Task requirements> Repeat the entries beneath in their entirety, precisely as given.

Material provided>
--- START ---

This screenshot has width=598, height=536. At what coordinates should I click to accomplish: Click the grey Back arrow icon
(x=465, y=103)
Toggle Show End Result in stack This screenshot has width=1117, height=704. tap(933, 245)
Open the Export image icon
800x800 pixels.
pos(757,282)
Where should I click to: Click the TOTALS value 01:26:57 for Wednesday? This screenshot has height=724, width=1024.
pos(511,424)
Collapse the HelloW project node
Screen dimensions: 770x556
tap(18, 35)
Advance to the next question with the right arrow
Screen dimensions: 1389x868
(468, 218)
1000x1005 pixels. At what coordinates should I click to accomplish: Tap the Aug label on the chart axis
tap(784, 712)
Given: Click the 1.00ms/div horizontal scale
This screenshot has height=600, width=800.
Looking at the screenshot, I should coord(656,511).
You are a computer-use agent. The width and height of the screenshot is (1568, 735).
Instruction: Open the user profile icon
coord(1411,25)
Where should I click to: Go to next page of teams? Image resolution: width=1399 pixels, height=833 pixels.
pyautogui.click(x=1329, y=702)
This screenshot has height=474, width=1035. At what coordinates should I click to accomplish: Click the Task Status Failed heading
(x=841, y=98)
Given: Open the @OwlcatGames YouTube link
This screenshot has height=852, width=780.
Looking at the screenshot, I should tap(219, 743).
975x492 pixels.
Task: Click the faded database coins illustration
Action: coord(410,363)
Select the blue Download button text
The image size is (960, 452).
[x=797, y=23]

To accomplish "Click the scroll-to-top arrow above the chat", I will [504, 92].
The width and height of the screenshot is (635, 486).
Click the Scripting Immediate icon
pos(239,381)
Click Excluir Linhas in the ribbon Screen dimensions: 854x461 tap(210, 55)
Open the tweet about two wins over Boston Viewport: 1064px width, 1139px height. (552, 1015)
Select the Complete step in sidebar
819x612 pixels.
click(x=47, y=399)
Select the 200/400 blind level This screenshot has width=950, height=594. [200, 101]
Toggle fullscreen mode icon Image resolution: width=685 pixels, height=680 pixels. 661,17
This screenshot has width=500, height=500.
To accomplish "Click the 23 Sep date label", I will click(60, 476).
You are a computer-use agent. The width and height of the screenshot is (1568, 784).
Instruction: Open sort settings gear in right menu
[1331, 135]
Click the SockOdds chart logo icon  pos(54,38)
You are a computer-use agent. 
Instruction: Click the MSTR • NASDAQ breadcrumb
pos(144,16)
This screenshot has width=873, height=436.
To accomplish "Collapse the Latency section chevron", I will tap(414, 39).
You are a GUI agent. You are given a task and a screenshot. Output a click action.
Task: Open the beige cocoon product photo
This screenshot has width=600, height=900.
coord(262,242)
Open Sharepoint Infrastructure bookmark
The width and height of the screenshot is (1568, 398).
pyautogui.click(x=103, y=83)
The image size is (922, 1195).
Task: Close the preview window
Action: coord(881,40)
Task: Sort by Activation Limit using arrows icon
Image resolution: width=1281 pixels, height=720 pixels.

--- END ---

Result of this exercise>
This screenshot has width=598, height=536. At what coordinates should I click to accomplish: Click the grey Back arrow icon
(x=465, y=103)
Toggle Show End Result in stack This screenshot has width=1117, height=704. tap(933, 245)
Open the Export image icon
800x800 pixels.
pos(757,282)
Where should I click to: Click the TOTALS value 01:26:57 for Wednesday? This screenshot has height=724, width=1024.
pos(511,424)
Collapse the HelloW project node
Screen dimensions: 770x556
tap(18, 35)
Advance to the next question with the right arrow
Screen dimensions: 1389x868
(468, 218)
1000x1005 pixels. At what coordinates should I click to accomplish: Tap the Aug label on the chart axis
tap(784, 712)
Given: Click the 1.00ms/div horizontal scale
This screenshot has height=600, width=800.
Looking at the screenshot, I should coord(656,511).
You are a computer-use agent. The width and height of the screenshot is (1568, 735).
Instruction: Open the user profile icon
coord(1411,25)
Where should I click to: Go to next page of teams? Image resolution: width=1399 pixels, height=833 pixels.
pyautogui.click(x=1329, y=702)
This screenshot has height=474, width=1035. At what coordinates should I click to accomplish: Click the Task Status Failed heading
(x=841, y=98)
Given: Open the @OwlcatGames YouTube link
This screenshot has height=852, width=780.
Looking at the screenshot, I should tap(219, 743).
975x492 pixels.
Task: Click the faded database coins illustration
Action: coord(410,363)
Select the blue Download button text
The image size is (960, 452).
[x=797, y=23]

To accomplish "Click the scroll-to-top arrow above the chat", I will [504, 92].
The width and height of the screenshot is (635, 486).
Click the Scripting Immediate icon
pos(239,381)
Click Excluir Linhas in the ribbon Screen dimensions: 854x461 tap(210, 55)
Open the tweet about two wins over Boston Viewport: 1064px width, 1139px height. (552, 1015)
Select the Complete step in sidebar
819x612 pixels.
click(x=47, y=399)
Select the 200/400 blind level This screenshot has width=950, height=594. [200, 101]
Toggle fullscreen mode icon Image resolution: width=685 pixels, height=680 pixels. 661,17
This screenshot has width=500, height=500.
To accomplish "Click the 23 Sep date label", I will click(60, 476).
You are a computer-use agent. The width and height of the screenshot is (1568, 784).
Instruction: Open sort settings gear in right menu
[1331, 135]
Click the SockOdds chart logo icon  pos(54,38)
You are a computer-use agent. 
Instruction: Click the MSTR • NASDAQ breadcrumb
pos(144,16)
This screenshot has width=873, height=436.
To accomplish "Collapse the Latency section chevron", I will tap(414, 39).
You are a GUI agent. You are given a task and a screenshot. Output a click action.
Task: Open the beige cocoon product photo
This screenshot has width=600, height=900.
coord(262,242)
Open Sharepoint Infrastructure bookmark
The width and height of the screenshot is (1568, 398).
pyautogui.click(x=103, y=83)
The image size is (922, 1195).
Task: Close the preview window
Action: coord(881,40)
Task: Sort by Activation Limit using arrows icon
Image resolution: width=1281 pixels, height=720 pixels.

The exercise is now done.